SELECTION:
I dont like the way the fridge loses the breads softness, the cold just makes it moist and harder than when at room temp, so I dont seem to benefit from putting it in there. I know alot of people that have the same habit of simply throwing it in the fridge, but moist bread does go off slightly faster than kitchen temp (unless your kitchen is really warm, lol).. I only need to freeze when buying alot, as it gets eaten fast. Thanks for the tips-some sort of bread bin (or simply anywhere in the kitchen away from the window/out of the sunlight) seems to be the best way to go.. but I still dont get why my bread is going green faster when its kept in a small, low kitchen cupboard? Perhaps this very small low cupboard is warmer than the kitchen itself-but how likely is that? Ill need to do a kitchen cupboard temperature check   If my cupboard really is slightly cooler, perhaps by putting the bread inside it, this slight cooling down by a couple of degrees/temperature change of bread that had been at room temp for a day or two beforehand-was a bad thing? Could this speed up the process of 'going green' just as fast as warming? I wonder..


----------



## take-away! (Oct 9, 2011)

STATED EXERCISE:
Answer these about the post on storing bread:
1. What does the fridge do to bread compared with keeping it at room temperature?
2. When does the writer need to freeze bread?
3. Where is the bread kept when it goes green faster?
The listing after this text isn't needed for anything here.

DATASET CONTENT:
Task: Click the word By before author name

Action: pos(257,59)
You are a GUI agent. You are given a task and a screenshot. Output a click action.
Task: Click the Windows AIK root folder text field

FINISHED TASK:
1. It makes the bread moist and harder.
2. Only when buying a lot.
3. In a small, low kitchen cupboard.